Na zijn ziekte en vanuit een onverschilligheid die een manier van leven werd, begon William Stoner meer en meer tijd door te brengen in het huis dat Edith en hij jaren geleden hadden gekocht. Aanvankelijk was Edith zo van haar stuk gebracht door zijn aanwezigheid dat ze er stil van werd, alsof ze ergens over piekerde. Toen, nadat ze er eenmaal van overtuigd was dat zijn aanwezigheid, middag na middag, nacht na nacht, weekend na weekend, een permanente toestand zou zijn, voerde ze met hernieuwde energie een oude strijd. Bij de minste of geringste provocatie barstte ze in wanhopige huilbuien uit en dwaalde ontroostbaar door het huis. Stoner keek onbewogen toe en mompelde afwezig enkele medelevende woorden. Ze sloot zichzelf op in haar kamer en kwam daaruit urenlang niet tevoorschijn.
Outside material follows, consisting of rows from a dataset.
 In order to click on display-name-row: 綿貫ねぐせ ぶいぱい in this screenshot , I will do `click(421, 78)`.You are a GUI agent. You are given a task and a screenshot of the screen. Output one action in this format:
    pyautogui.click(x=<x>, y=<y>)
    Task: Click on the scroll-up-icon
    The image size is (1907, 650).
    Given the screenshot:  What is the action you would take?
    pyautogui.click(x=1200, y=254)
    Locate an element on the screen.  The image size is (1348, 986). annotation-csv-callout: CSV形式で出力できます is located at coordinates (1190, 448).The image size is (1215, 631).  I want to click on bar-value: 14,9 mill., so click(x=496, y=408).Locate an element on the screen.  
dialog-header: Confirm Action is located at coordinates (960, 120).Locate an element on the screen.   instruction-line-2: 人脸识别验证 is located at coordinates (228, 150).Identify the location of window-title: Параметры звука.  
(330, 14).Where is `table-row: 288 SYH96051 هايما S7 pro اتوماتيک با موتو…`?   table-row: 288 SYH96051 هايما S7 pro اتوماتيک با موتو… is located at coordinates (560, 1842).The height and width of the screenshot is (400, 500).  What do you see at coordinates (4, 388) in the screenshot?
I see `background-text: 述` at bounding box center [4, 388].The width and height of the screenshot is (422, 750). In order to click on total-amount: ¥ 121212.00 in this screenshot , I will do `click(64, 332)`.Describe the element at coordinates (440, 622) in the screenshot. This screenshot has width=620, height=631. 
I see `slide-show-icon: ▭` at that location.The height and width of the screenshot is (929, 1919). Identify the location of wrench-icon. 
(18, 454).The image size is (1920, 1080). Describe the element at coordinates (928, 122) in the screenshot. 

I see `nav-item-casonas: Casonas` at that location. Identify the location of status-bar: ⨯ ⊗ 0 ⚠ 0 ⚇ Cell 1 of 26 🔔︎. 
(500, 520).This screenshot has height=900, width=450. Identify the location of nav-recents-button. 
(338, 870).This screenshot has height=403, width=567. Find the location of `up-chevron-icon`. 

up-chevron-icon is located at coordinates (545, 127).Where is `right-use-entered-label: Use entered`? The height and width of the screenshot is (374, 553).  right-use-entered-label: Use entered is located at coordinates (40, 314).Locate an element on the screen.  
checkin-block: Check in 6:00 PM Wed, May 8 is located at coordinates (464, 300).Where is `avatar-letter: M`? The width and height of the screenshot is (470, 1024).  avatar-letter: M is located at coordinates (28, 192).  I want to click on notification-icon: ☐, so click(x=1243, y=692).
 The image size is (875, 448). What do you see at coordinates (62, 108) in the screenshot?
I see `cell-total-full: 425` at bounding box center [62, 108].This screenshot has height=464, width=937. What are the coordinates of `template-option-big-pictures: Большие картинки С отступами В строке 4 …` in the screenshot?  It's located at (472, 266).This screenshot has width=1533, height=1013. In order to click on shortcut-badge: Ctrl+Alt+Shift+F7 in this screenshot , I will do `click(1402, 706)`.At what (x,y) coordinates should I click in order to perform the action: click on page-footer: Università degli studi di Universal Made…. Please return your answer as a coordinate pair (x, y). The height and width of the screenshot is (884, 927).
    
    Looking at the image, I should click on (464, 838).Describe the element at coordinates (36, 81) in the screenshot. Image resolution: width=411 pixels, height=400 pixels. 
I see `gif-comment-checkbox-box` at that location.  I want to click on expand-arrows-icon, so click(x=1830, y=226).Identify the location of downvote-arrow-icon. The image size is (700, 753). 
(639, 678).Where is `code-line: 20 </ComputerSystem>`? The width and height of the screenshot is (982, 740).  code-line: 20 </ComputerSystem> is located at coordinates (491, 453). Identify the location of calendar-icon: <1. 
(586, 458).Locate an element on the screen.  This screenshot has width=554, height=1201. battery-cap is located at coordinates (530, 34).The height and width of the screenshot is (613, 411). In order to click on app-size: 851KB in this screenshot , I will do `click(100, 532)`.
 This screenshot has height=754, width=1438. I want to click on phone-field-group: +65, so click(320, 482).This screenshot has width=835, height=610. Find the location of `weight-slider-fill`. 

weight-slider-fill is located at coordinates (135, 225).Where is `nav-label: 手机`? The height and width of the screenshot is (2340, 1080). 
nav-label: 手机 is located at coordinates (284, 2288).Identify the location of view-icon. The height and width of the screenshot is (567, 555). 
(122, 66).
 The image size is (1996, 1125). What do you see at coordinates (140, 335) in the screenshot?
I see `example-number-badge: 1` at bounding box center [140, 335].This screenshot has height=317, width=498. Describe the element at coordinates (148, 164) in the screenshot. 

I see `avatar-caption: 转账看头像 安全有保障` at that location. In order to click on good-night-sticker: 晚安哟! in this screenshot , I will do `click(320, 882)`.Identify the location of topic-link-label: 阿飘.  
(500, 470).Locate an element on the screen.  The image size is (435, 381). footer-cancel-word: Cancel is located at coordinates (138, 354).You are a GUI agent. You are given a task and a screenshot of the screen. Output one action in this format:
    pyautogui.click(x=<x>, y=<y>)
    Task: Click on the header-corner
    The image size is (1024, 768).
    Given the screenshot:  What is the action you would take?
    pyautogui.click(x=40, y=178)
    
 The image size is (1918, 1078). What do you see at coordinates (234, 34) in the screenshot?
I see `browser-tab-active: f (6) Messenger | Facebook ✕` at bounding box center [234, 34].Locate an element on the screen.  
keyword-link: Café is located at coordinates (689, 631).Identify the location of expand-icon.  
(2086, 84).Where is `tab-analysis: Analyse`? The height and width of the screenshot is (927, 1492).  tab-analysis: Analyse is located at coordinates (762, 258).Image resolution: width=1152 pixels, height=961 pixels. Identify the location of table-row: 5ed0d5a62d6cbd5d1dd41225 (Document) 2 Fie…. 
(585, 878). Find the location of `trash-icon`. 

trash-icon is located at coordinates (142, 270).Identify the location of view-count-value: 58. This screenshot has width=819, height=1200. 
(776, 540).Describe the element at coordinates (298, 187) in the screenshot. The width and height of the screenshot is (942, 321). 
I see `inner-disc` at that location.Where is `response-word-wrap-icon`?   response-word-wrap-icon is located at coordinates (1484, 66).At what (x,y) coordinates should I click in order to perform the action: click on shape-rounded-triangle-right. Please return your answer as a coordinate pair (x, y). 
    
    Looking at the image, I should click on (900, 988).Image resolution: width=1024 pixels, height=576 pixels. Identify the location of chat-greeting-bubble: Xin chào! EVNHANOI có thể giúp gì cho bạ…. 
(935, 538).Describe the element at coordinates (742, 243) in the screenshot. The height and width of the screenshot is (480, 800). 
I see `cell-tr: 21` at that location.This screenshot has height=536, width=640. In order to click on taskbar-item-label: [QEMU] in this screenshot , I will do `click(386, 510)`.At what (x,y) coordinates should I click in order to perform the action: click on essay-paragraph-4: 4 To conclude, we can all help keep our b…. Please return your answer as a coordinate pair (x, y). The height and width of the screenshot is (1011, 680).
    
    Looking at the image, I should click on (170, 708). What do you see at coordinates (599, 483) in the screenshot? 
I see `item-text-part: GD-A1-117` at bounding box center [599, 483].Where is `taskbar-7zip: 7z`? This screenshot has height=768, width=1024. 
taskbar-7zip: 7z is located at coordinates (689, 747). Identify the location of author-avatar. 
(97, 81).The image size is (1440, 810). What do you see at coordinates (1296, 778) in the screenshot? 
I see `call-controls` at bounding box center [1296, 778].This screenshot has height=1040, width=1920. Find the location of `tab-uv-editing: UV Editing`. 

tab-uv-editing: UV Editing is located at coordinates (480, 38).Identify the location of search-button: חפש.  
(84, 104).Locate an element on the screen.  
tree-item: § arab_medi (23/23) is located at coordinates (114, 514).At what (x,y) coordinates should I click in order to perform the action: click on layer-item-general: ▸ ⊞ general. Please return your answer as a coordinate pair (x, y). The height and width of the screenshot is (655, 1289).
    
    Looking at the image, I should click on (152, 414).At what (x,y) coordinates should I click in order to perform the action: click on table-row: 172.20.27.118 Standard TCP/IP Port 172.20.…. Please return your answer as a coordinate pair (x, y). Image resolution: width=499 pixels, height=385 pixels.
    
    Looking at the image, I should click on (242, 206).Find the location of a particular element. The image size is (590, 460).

Stoner bereidde de maaltijden die zij anders bereid zou hebben en leek haar afwezigheid niet te hebben opgemerkt als zij ten slotte uit haar kamer tevoorschijn kwam, bleek, met holle wangen en holle ogen. Als er ook maar enigszins aanleiding toe was, lachte ze hem uit en hij leek haar nauwelijks te horen. Ze schreeuwde hem verwensingen toe, waarnaar hij met beleefde interesse luisterde. Als hij in een boek opging, begaf ze zich juist op dat moment de woonkamer in om als een dolle op de piano te beuken, waarop ze anders zelden speelde. En als hij rustig met zijn dochter sprak, werd Edith ineens woest op een van hen of op allebei. En Stoner bekeek dit alles – de woede-uitbarsting, het verdriet, het gegil en de hatelijke stiltes – alsof het twee andere mensen betrof, voor wie hij zich, met de nodige inspanning, slechts uiterst vluchtig interesseerde.